12 Fantasias for Solo Violin
Iryna Gintova (violin)
Orchid Classics ORC100171 71:04 mins
After his appointment in 1721 as Hamburg’s music director, Telemann began to assemble a wide variety of his compositions to be issued under his own supervision. Among them were three sets of fantasias for unaccompanied flute (c1732), unaccompanied violin (1735) and the recently uncovered ones for viola da gamba (1735).
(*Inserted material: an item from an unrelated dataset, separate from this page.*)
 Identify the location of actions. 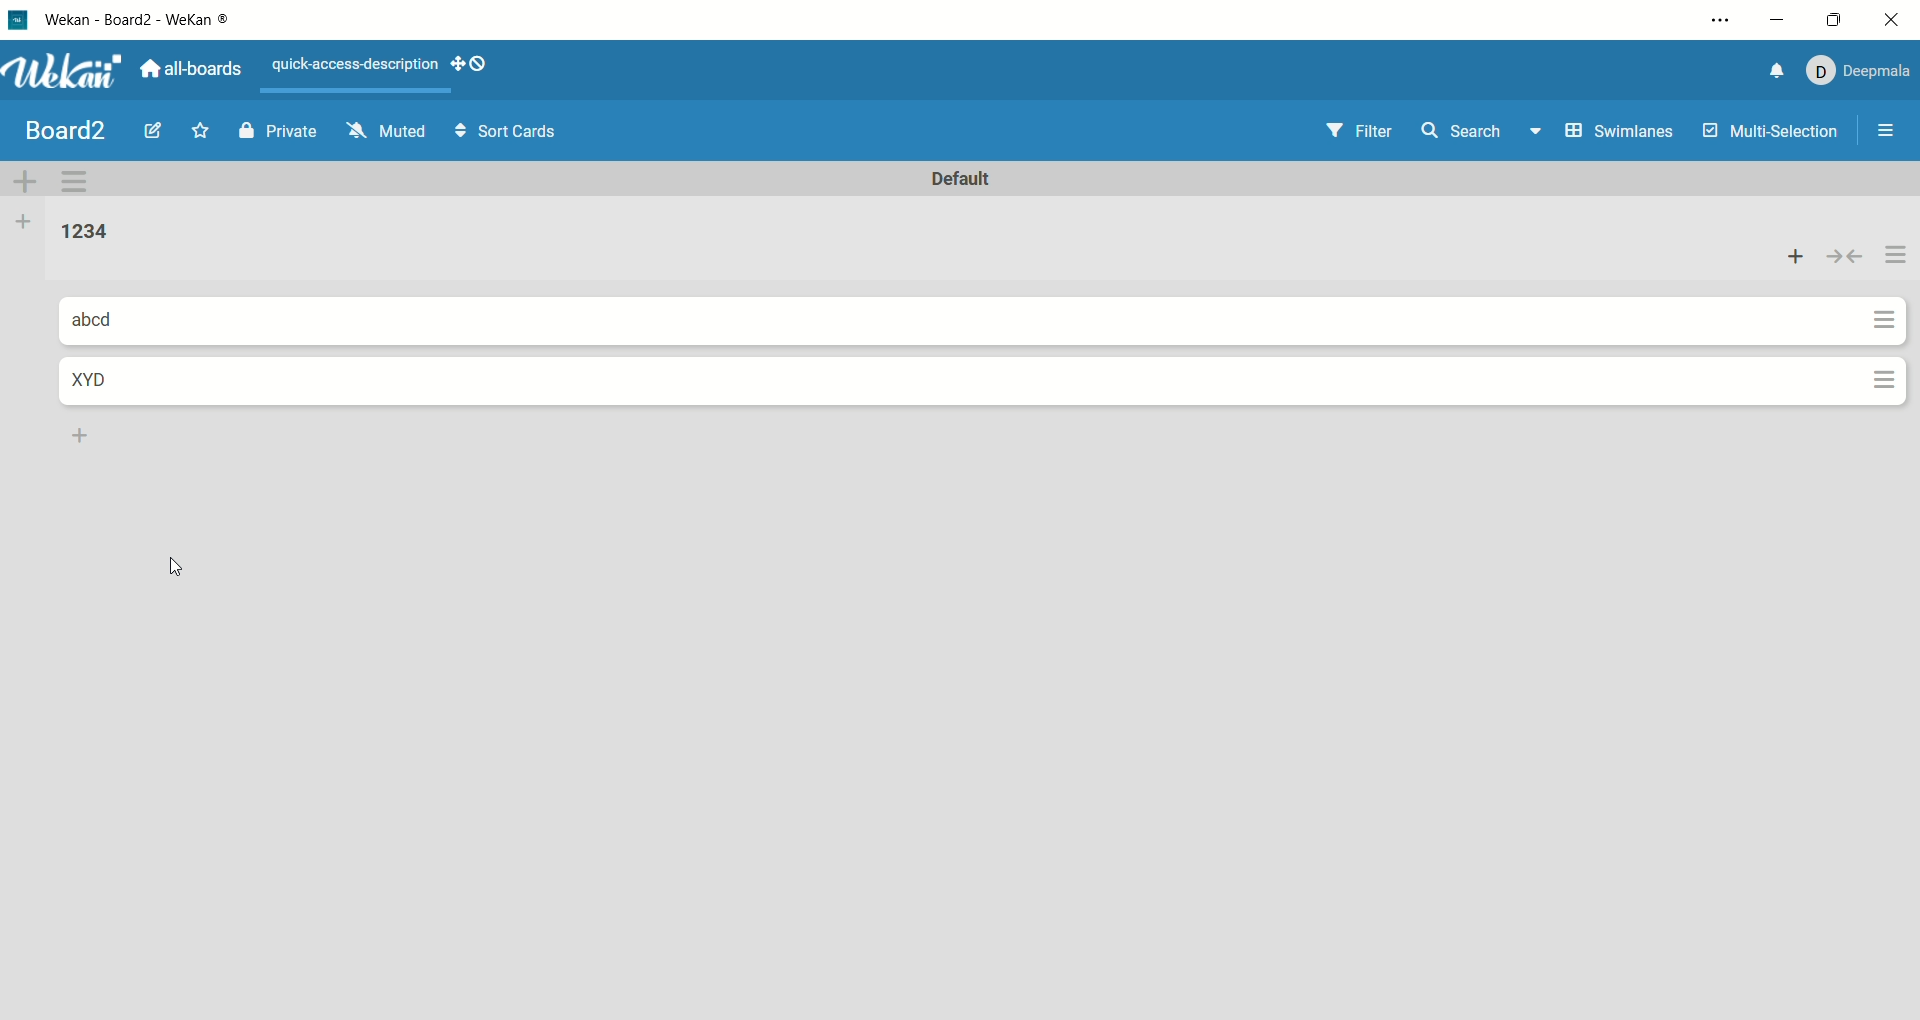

While never approaching the complexity or dimensions of Bach’s music for unaccompanied violin Telemann’s Fantaisies nevertheless require advanced technique to reveal their subtle colours and varied humours. Multiple stopping is frequently called for and, generally speaking, the implied harmonies make the term Fantaisie an apt one. Iryna Gintova plays a contemporarily strung violin at today’s concert pitch enlivening the music with expressive warmth and stylistic propriety. In her own short introduction Gintova expresses her affection for these pieces, their beauty, their charm and their unpredictability. Certainly, she reaches the heart of the music with unaffected grace, while at the same time making sharply defined contrasts between playful dance rhythms and stricter Baroque disciplines. These contrasts are distinctively presented in the A major and E minor Fantaisies. Telemann intended that it should be so, counterpoint dominating the first six Fantaisies, dance metres assuming greater prominence in the remaining six.